■ Try it: Everything from the line with "Task: Uncheck the 自動的に接続 checkbox" down to the line with "Viewport: 1357px width, 816px height." below must be printed exactly, those two lines included. Exclude pictures.

[Opening Data supplied section]

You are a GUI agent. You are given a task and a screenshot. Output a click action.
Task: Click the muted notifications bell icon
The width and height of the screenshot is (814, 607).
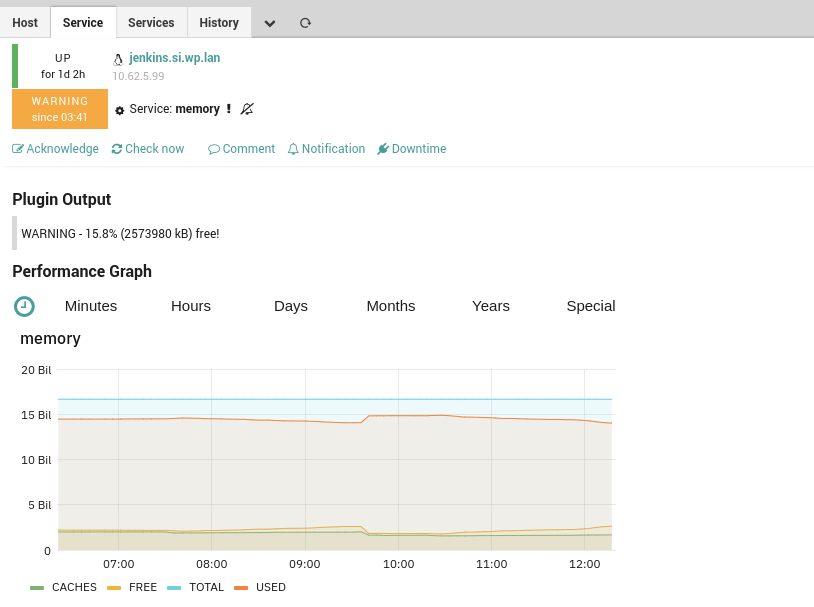pyautogui.click(x=247, y=109)
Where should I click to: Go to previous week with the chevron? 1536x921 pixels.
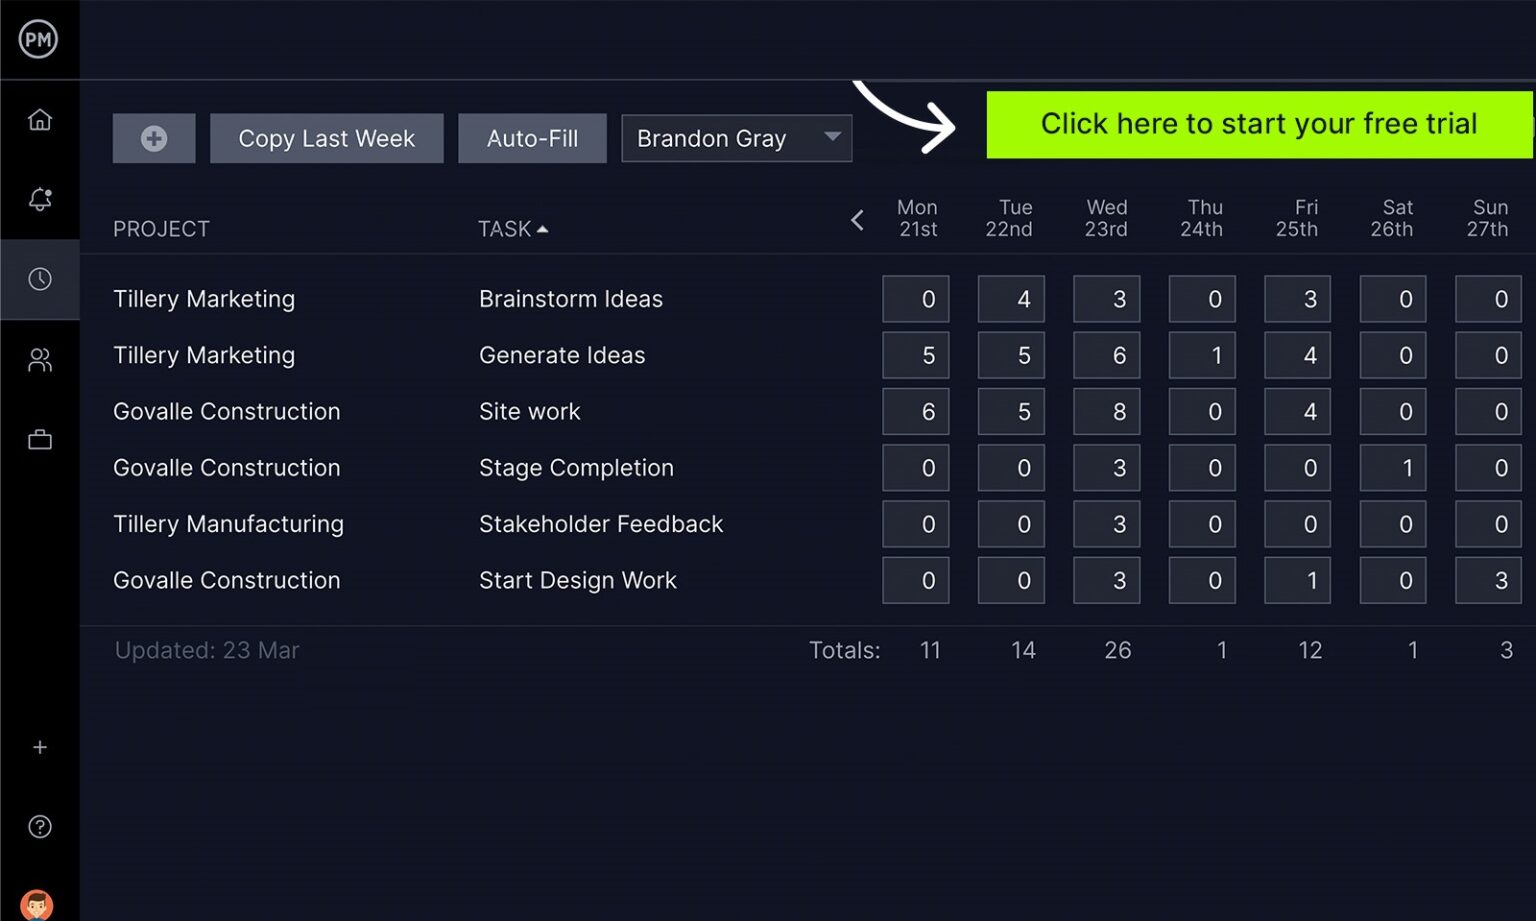pos(857,219)
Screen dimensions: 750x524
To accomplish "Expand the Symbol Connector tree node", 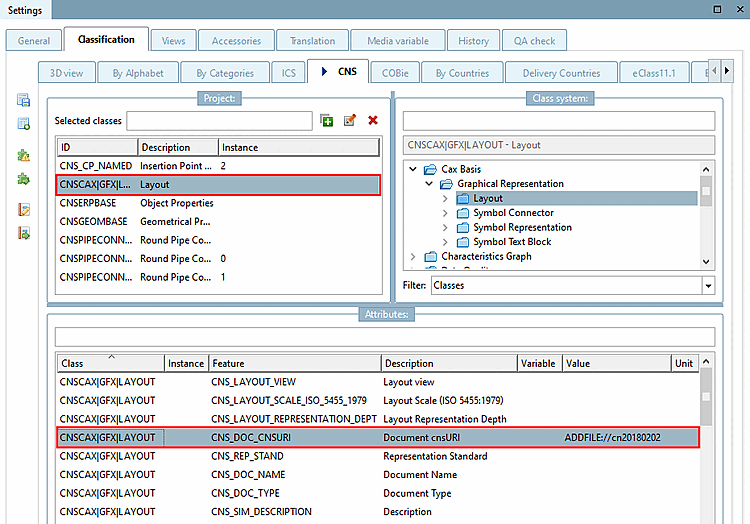I will tap(445, 213).
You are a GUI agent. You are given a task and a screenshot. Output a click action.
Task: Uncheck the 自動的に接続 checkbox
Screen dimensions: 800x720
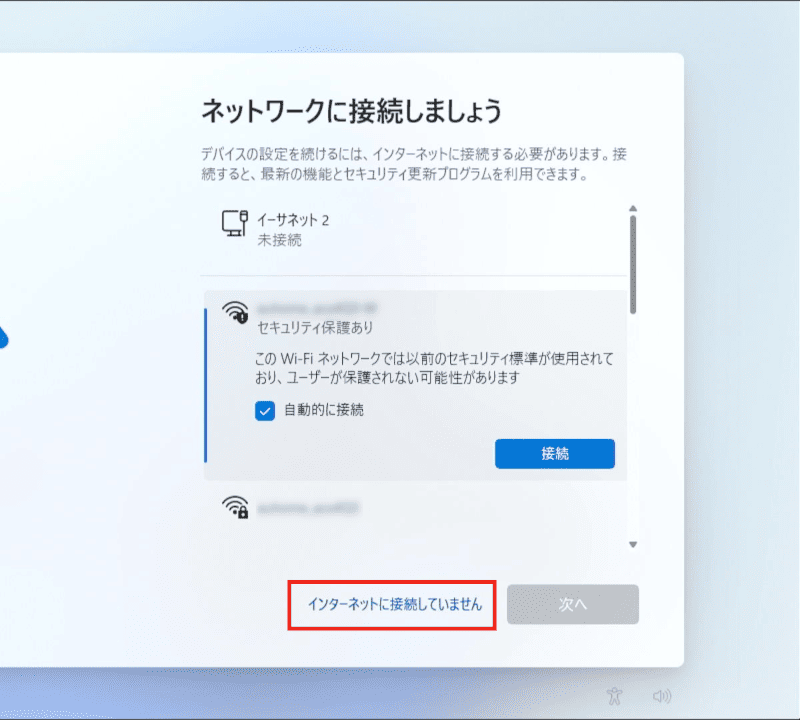point(265,410)
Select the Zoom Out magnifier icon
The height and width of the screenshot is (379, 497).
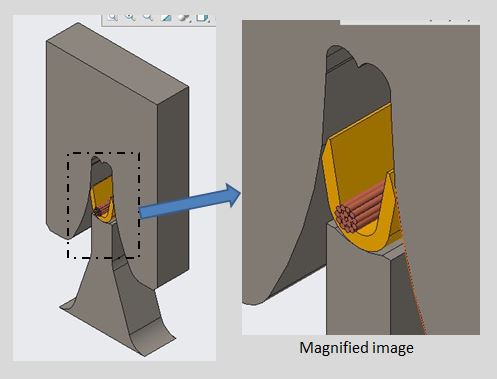[x=148, y=17]
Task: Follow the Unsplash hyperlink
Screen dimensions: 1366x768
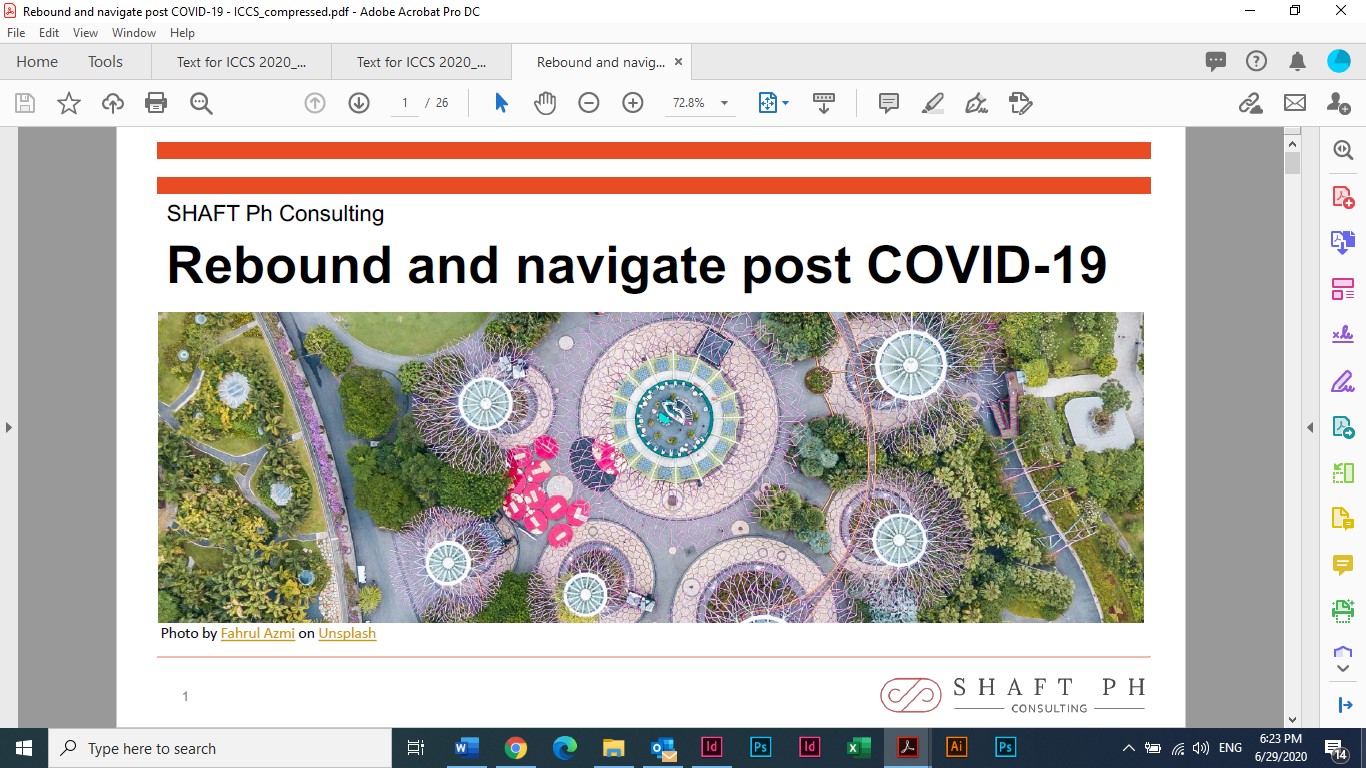Action: 347,633
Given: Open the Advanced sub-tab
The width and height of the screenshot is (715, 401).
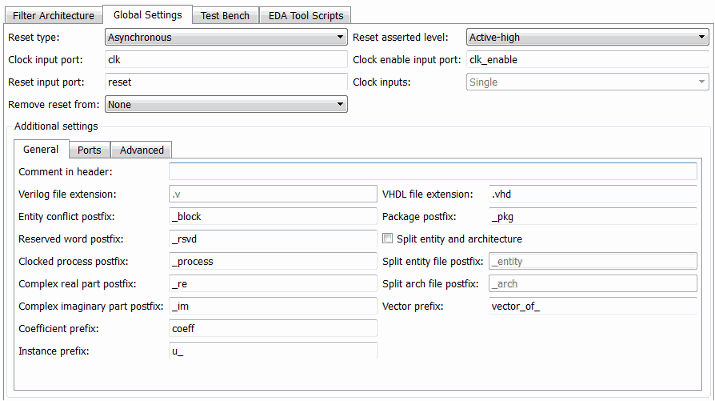Looking at the screenshot, I should (141, 150).
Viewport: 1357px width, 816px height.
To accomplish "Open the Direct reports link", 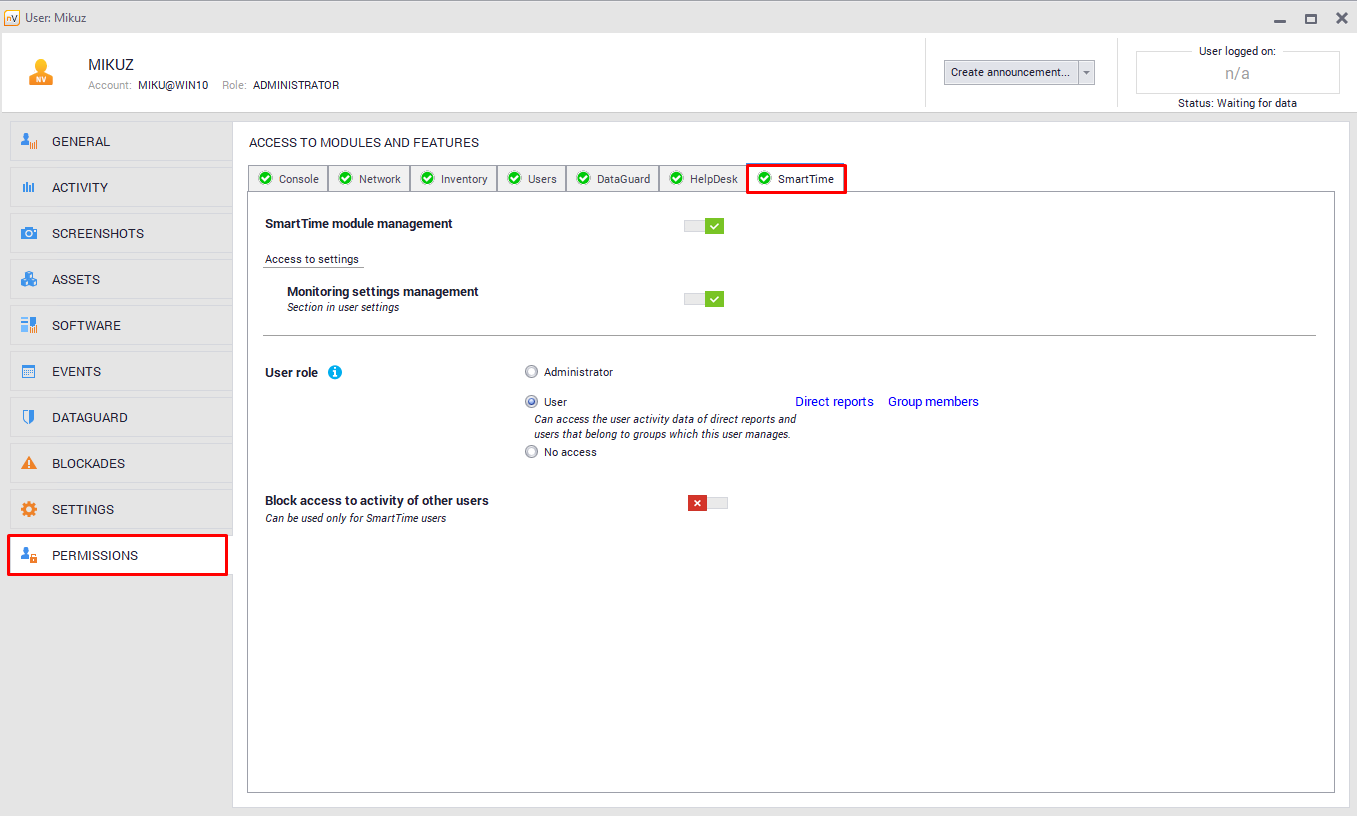I will pyautogui.click(x=834, y=402).
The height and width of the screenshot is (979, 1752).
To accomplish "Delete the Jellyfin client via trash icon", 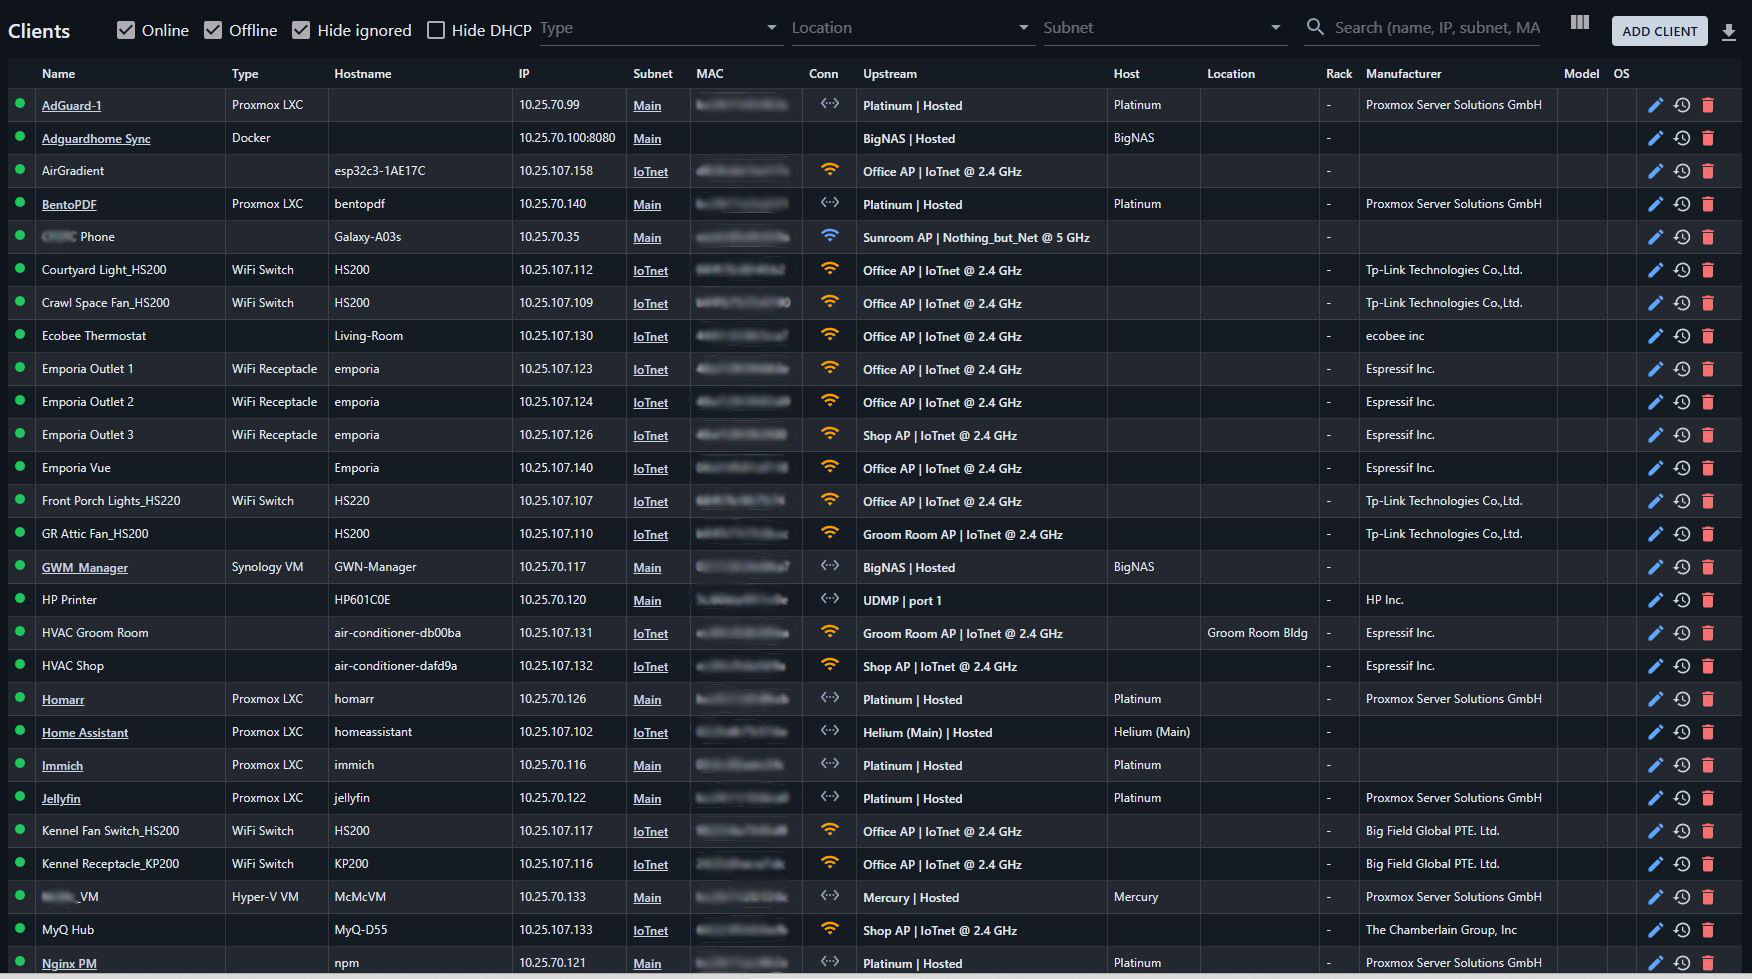I will tap(1708, 798).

[Closing Data supplied section]

■ Result of the exercise:
Task: Uncheck the 自動的に接続 checkbox
Screen dimensions: 800x720
point(265,410)
Select the Zoom Out magnifier icon
The height and width of the screenshot is (379, 497).
[x=148, y=17]
Task: Follow the Unsplash hyperlink
Screen dimensions: 1366x768
Action: 347,633
Given: Open the Advanced sub-tab
The width and height of the screenshot is (715, 401).
Looking at the screenshot, I should (141, 150).
Viewport: 1357px width, 816px height.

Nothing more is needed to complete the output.